Le bleu aujourd’hui est un procédé chimique. C’est devenu la couleur préférée des Européens (50%), loin devant le rouge (30%) et le vert (10%).
Quelle influence la couleur a-t-elle sur notre santé et notre santé ?
Pour les occidentaux, le rouge est vécu comme une couleur chaude et le bleu comme une couleur froide. Or, physiquement, c’est l’inverse. Le « radiateur des couleurs » indique qu’il faut une température de 800° pour produire du rouge (orange, 1000° ; jaune, 2500° ; blanc, 6000°) et qu’il faut atteindre 10 000° pour le bleu. En physique, le bleu est donc une couleur chaude. Mais le corps réagit à l’opposé de la température de la couleur ambiante. Ainsi, si une lumière rouge est diffusée, couleur faiblement énergique créant un rayonnement froid, alors le corps réagit à l’opposé d’où une sensation de chaud.
En optique, il est important de savoir qu’il ne faut pas porter de teintes de n’importe quelle couleur. Le brun-rouge est excellent pour les maladies rétiniennes, les verres orange sont efficaces en cas dé début de cataracte. Les verres bleus sont à proscrire.
En 1958, le docteur Cremer a montré que la jaunisse du nouveau-né se soigne très bien par la lumière bleue. Plus récemment, en 1985, une étude a démontré que la lumière rouge augmente le rythme cardiaque tandis que le vert le diminue. Les couleurs d’ambiance d’une pièce ne sont pas sans effet sur le comportement des gens. Un local peint en bleu procurera en sensation de fraîcheur. Les salles d’opération sont d’un pâle tranquillisant. On dit que le rouge est stimulant, qu’il favorise la créativité. Mais il peut aussi exciter, énerver. Dans une école, les élèves traversant un couloir rouge font plus de chahut que lorsqu’ils traversent les couloirs verts. Les couleurs ont clairement des effets sur notre organisme.

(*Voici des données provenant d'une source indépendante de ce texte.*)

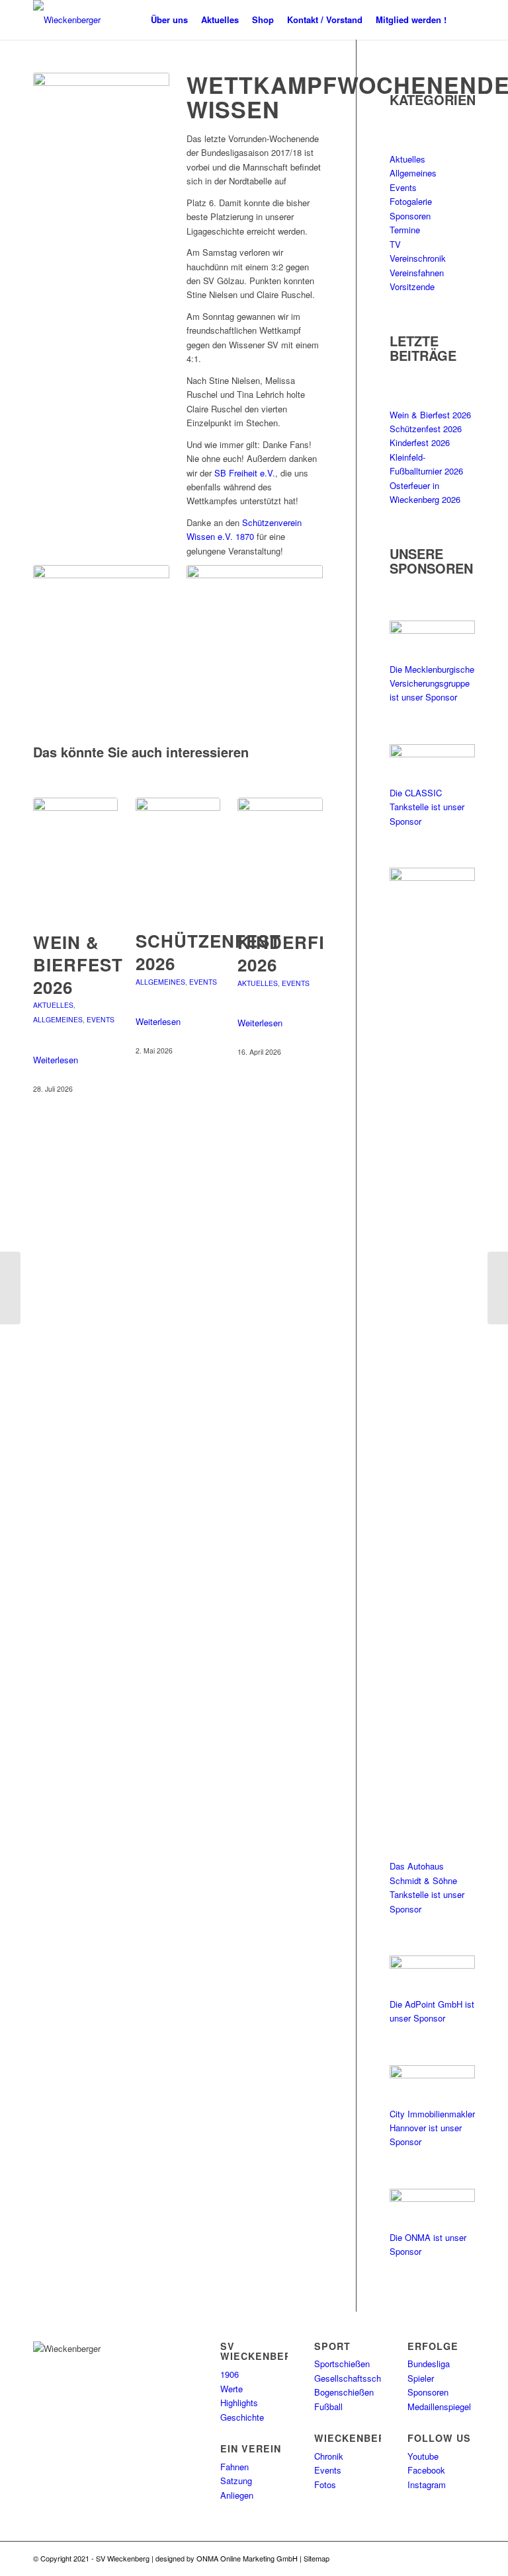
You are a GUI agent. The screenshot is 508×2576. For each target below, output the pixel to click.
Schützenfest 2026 (208, 951)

Quoiqu’il en soit, les hommes ne sont pas indifférents face aux couleurs, plus ou moins inconsciemment, soit par goût, par tradition, par des réactions physiologiques ou pour toute autre raison qui nous échappe. Pourtant, la couleur est un artefact, elle n’existe pas en soi. La couleur d’un objet dépend en fait de la lumière qu’il reçoit. Si on avait la vue d’un animal, nous n’évoquerions pas les couleurs comme nous le faisons. La couleur n’existe que dans notre œil. « Les couleurs sont faites par l’homme, pour son œil, son plaisir et son utilité ».